Calculating Query Plan Cost

In addition to stored procedures and triggers, SQL Server can cache the query plans for dynamic SQL, prepared queries, sp_executesql queries, ad hoc queries, auto-parameterized queries, and other batches. Every query plan and execution context has a cost associated with it. When the cost reaches 0, the plan or context becomes a candidate for deletion from the plan cache. In other words, the cost partially controls how long the plan or context lives in the plan cache. These costs are calculated and manipulated differently in SQL Server 2005 than they were in SQL Server 2000.

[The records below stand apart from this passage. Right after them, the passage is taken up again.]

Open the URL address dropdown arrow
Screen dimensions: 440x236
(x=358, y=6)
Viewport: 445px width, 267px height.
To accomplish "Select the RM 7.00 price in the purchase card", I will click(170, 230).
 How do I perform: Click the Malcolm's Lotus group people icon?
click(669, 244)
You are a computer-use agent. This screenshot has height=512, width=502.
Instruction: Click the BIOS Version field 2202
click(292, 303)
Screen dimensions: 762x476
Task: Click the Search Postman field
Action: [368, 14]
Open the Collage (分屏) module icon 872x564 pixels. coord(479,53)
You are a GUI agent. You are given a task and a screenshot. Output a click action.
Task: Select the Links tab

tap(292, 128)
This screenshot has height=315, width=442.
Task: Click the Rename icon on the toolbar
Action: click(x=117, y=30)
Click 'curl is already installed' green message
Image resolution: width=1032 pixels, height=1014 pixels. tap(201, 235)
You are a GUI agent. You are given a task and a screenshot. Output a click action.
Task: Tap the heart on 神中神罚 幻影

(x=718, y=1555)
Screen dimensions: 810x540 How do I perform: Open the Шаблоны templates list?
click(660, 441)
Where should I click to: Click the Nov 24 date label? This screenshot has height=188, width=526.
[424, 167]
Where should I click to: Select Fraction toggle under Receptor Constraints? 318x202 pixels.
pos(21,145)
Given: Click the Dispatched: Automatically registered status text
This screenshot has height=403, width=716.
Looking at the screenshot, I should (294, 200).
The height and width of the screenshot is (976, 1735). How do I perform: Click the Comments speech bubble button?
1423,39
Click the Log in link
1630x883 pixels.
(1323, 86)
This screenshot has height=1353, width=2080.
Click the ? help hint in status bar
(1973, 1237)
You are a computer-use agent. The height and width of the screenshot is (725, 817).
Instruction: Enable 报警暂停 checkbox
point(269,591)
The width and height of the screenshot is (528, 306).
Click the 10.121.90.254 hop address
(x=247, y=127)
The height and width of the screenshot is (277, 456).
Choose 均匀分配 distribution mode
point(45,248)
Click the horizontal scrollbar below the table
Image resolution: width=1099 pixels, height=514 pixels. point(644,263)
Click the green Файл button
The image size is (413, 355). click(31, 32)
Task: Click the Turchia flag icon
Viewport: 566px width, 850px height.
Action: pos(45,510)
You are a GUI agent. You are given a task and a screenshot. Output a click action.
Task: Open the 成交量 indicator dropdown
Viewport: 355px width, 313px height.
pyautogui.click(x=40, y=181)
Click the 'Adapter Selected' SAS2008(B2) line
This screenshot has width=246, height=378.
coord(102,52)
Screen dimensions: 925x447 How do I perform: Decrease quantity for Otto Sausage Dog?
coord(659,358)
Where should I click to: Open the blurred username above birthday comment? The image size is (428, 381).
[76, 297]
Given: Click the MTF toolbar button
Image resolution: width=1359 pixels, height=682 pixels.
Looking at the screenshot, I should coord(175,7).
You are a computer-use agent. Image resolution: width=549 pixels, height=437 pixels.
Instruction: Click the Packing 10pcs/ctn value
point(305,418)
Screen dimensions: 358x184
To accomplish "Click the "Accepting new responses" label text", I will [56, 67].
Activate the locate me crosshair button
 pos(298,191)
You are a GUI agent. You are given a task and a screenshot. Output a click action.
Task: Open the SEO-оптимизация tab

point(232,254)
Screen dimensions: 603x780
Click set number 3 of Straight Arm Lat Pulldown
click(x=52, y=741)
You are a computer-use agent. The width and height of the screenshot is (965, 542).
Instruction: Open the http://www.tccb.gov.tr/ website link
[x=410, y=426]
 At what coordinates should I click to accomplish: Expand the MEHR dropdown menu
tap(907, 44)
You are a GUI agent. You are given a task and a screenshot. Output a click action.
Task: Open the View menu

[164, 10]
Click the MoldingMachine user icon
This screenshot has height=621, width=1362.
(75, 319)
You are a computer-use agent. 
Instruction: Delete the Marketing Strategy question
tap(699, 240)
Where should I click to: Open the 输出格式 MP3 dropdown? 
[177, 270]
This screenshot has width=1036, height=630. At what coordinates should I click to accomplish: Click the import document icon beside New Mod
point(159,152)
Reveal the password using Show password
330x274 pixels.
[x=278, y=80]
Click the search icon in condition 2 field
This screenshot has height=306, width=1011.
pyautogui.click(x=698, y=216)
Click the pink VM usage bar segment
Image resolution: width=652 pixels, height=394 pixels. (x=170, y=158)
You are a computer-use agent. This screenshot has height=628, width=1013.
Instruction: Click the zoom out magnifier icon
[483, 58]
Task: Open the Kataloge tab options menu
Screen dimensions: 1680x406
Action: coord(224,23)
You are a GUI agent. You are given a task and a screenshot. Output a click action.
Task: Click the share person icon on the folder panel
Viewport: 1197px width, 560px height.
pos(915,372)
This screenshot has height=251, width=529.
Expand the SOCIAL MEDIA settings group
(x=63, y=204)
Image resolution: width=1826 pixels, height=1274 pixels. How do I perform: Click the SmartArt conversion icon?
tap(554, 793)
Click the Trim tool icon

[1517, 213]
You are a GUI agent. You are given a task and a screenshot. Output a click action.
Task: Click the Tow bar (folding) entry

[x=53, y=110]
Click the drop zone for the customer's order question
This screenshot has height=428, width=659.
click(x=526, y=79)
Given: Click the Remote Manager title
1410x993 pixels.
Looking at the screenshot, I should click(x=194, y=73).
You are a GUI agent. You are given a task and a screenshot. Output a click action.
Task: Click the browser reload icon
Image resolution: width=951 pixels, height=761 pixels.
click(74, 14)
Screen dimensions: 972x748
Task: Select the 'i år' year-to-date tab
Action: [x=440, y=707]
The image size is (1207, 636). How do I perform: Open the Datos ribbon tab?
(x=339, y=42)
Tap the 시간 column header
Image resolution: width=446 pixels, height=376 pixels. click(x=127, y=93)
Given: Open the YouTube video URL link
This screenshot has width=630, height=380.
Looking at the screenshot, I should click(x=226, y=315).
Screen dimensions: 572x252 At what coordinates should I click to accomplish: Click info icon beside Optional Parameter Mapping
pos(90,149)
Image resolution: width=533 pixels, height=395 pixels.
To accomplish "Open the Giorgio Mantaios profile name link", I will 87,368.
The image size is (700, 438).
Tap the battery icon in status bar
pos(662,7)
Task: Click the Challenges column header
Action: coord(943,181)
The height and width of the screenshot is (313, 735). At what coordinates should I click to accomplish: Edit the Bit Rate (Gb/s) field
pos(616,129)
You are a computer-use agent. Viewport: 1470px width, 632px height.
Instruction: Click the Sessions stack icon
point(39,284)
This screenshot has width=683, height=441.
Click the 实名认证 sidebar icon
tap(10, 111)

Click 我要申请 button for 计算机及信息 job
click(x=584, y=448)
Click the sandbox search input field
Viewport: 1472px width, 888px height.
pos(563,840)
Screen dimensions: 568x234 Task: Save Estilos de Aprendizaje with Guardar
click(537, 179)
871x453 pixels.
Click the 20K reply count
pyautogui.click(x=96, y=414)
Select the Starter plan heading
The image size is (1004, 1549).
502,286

In SQL Server 2000, costs were calculated and manipulated as follows:

Query plan cost c = f(cpuTime, pagesRead, pagesWritten) / pagesUsedInMem

In SQL Server 2000, the query plan cost was a mathematical function that used four factors: CPU time spent generating the plan, number of pages read from disk, number of pages written to disk, and number of memory pages occupied by the query plan of the batch. In SQL Server 2000, the lazy writer thread occasionally swept through the plan cache and decremented costs by dividing them by 4. In case of memory pressure, query plans and execution contexts with costs of 0 were deleted from the plan cache. When a query plan or an execution context was reused, its cost was reset back to its compilation (or execution context generation) cost.

In SQL Server 2005, costs are calculated and manipulated as follows:

Query plan cost c = I/O cost + context switch cost + memory cost

In SQL Server 2005, the query plan cost is calculated in terms of the number of ticks, with a maximum of 31 ticks. It is a sum of the following:

I/O cost Two I/Os cost 1 tick, with a maximum of 19 ticks
Context switch cost Two context switches cost 1 tick, with a maximum of 8 ticks
Memory cost Sixteen memory pages (128KB) cost 1 tick, with a maximum of 4 ticks

In SQL Server 2005, the lazy writer does not decrement costs. Instead, as soon as the size of the plan cache reaches 50% of the BPool size, the next plan cache access decrements the ticks of all the plans by 1 each. If the sum of the sizes of all the caches in SQL Server 2005 reaches or exceeds 75% of the BPool size, a dedicated resource monitor thread gets activated, and it decrements the tick counts of all the objects in all the caches. As in SQL Server 2000, query plan reuse causes the query plan cost to be reset to its initial value.

Parallel Query Processing

Depending on factors such as available memory, type and estimated cost of query, number of schedulers on the server, load on the schedulers, and so on, SQL Server might decide to execute a query in parallel. You can use the max degree of parallelism sp_configure option to limit the number of processors to use in parallel plan execution. The default value of 0 uses all available processors. In addition to queries, SQL Server 2005 considers parallel execution plans for index DDL operations and static and keyset-driven cursor population. You can override the max degree of parallelism value in queries by specifying the MAXDOP query hint in the query statement.

The relational engine has been enhanced to perform more types of tasks in parallel. As mentioned earlier, SQL Server can now update statistics in parallel. Another example of improved support for parallelism is parallel index operations. In SQL Server 2005 Enterprise Edition, indexes can be created or rebuilt in parallel. DDL statements such as CREATE/ALTER/DROP INDEX and ALTER TABLE now accept a MAXDOP setting that you can provide to override the max degree of parallelism value.

SQL Server 2005 avoids the intra-query deadlock bug (see Microsoft Knowledge Base article 837983) present in SQL Server 2000. SQL Server 2000 Service Pack 3 first fixed this problem (see Microsoft Knowledge Base article 315662) by detecting a deadlock that involves the threads that are used by the same parallel query and returning error message 8650. SQL Server 2005 is designed so that intra-query deadlock will not happen.